═════ Given passage ═════

Firsly, memory segmentation in protected mode is divided into two parts; segmentation and paging. We will handle the segmentation part in this article. First, we have to know what is the protected mode in CPU, and the differences between the real and protected mode.

Real Mode

In old days, real mode was based on 8086 & 8088 processors, in IBM PC included 8088 processor that execute 16-bits instructions and could address 1M using 20 address lines. All software running on real mode must use only 16-bits instructions and work with 20-bits memory architecture. There’s no multi-tasking stuff, hence there is NOT any kind of protection to keep a program from overwriting another programs. Eventually, all processors have real mode available and computers normally start up in it.

Protected mode

We can found protected mode in processors starting from 80286 chip. It has powerful operations than the last one. In addition to the ability of multi-tasking. So, any at attempt from a program to overwrite another one, a “protection fault” will be raised. There’s no 1MB limitation of memory, it can access to all of the system’s memory, allowing 4GB of memory. Plus, it supports virtual memory, it depends on 32-bits address bus. All major operating system today have use protected mode, like GNU/Linux of course

Memory Segmentation

It’s a memory allocation technique that divides the memory into variable size parts, each one known as a segment and it may represent a logical unit. Segment is represented by two quantities:

• segment base address
• offset specifies the displacement

All information about all segments is stored in “segment table”, it’s stored in memory and maps a logical address into a physical address. Instead of the 64KB fixed-size segments in real mode, the size and the location of the segment is described by a data structure called segment descriptors.

═════ Supplied information ═════

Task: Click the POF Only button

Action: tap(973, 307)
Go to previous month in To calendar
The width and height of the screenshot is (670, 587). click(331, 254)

═════

List every section heading in the memory segmentation article above, in order.

Real Mode
Protected mode
Memory Segmentation